L'autre élément qui incite à l'optimisme est lié au nombre important des cas de guérison. En effet, les dernières statistiques font état de 338 personnes guéries sur 576 cas de Covid-19 confirmés.

Le dernier élément qui permet de ne pas jouer les Cassandre est lié à l'arrivée, sur le sol burkinabè, d'experts chinois dans la lutte contre le Covid-19.

Un de leurs objectifs, c'est la formation du personnel soignant burkinabè dans la prise en charge des malades du Covid-19. En la matière, l'on sait que les Burkinabè ont beaucoup de choses à apprendre auprès des spécialistes du pays de Mao.

Car, non seulement les Chinois ont une expérience avérée dans les techniques de prise en charge des malades du coronavirus, mais également ils savent faire preuve d'engagement et de sacrifice dans leur métier. Tous ces éléments suscitent de l'espoir chez les Burkinabè.

Mais dans le même temps, l'Etat vient de prendre des mesures d'allègement dont certaines risquent de saper tous les efforts qui avaient été faits pour contrer le Covid-19.

L'on peut évoquer d'abord, la réouverture annoncée des marchés et yaars du pays. Le marché qui est programmé pour reprendre ses activités en premier, est Rood Wooko, du nom du marché central de la ville de Ouagadougou.

Et la pression multiforme des commerçants et autres notabilités de la place, a probablement eu raison de la fermeté et des considérations scientifiques qui avaient prévalu à la fermeture des marchés et yaars du pays.

Le gouvernement vient de faire un pari très risqué avec l'allègement de certaines mesures

Dans ces conditions, l'on peut craindre que les commerçants continuent avec leurs mauvaises pratiques, comme si de rien n'était. D'ailleurs, il y a eu une idée millénaire répandue au Burkina, selon laquelle « le marché, par définition, c'est le désordre ». En mooré, cela se traduit par ceci : « Raaga Ya Yaaré ! ».

Cette idée est inscrite dans les mentalités des populations et sa déconstruction ne sera pas chose aisée. Et puis, il ne faut pas oublier que Rood Wooko est un grand vivier électoral.

Et à quelques encablures des échéances électorales, l'on peut craindre que le gouvernement, de peur de s'aliéner le soutien des commerçants, ferme les yeux sur d'éventuelles pratiques assassines au marché central de Ouagadougou.

Et comme tout ce qui se pratique dans la capitale tient lieu de modèle pour le reste du pays, ces mauvaises pratiques risquent d'être dupliquées partout au Burkina. L'autre crainte qui pourrait se profiler à l'horizon, est celle de l'incapacité chronique de l'Etat à faire respecter la loi.

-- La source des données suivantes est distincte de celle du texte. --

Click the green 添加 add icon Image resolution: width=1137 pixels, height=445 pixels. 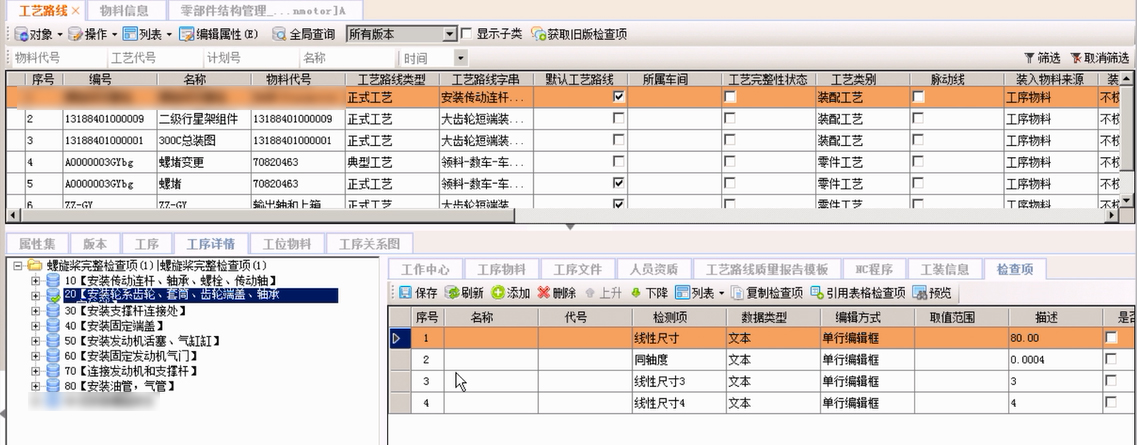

Déjà, l'on observe de manière récurrente, une défiance des population vis-à-vis des mesures barrières édictées.

Qu'en sera-t-il des nouvelles mesures prises par le gouvernement ? Cette question est d'autant plus justifiée que l'on peut avoir l'impression que la Justice et l'Exécutif jouent des airs discordants face aux contrevenants des mesures barrières.

En tout cas, il se pose la nécessité pour toutes les institutions de la République, de regarder dans la même direction si tant est qu'elles soient toutes préoccupées par la crise sanitaire que traverse le Burkina.

L'on peut aussi déplorer le fait que le gouvernement n'a pas pu évaluer l'impact des mesures qui étaient en vigueur contre le Covid-19 avant de procéder à l'allègement de certaines.

Un tel exercice aurait permis à tout le monde de mesurer le chemin déjà parcouru et de déterminer celui qui reste à parcourir pour tordre le cou au Covid-19.

En tout cas, le gouvernement vient de faire un pari très risqué avec l'allègement de certaines mesures. Il doit désormais ouvrir l'œil et le bon de sorte à ce que ces mesures d'allègement n'ouvrent pas un boulevard à la propagation du Covid-19.

Au-delà de tout cela, la principale leçon que l'on peut tirer de cette crise sanitaire, est l'impérieuse nécessité de repenser de fond en comble l'ensemble de notre système sanitaire.

L'objectif est de faire en sorte que le pays dispose de plateaux techniques relevés et de personnel de qualité pour relever n'importe quel défi sanitaire.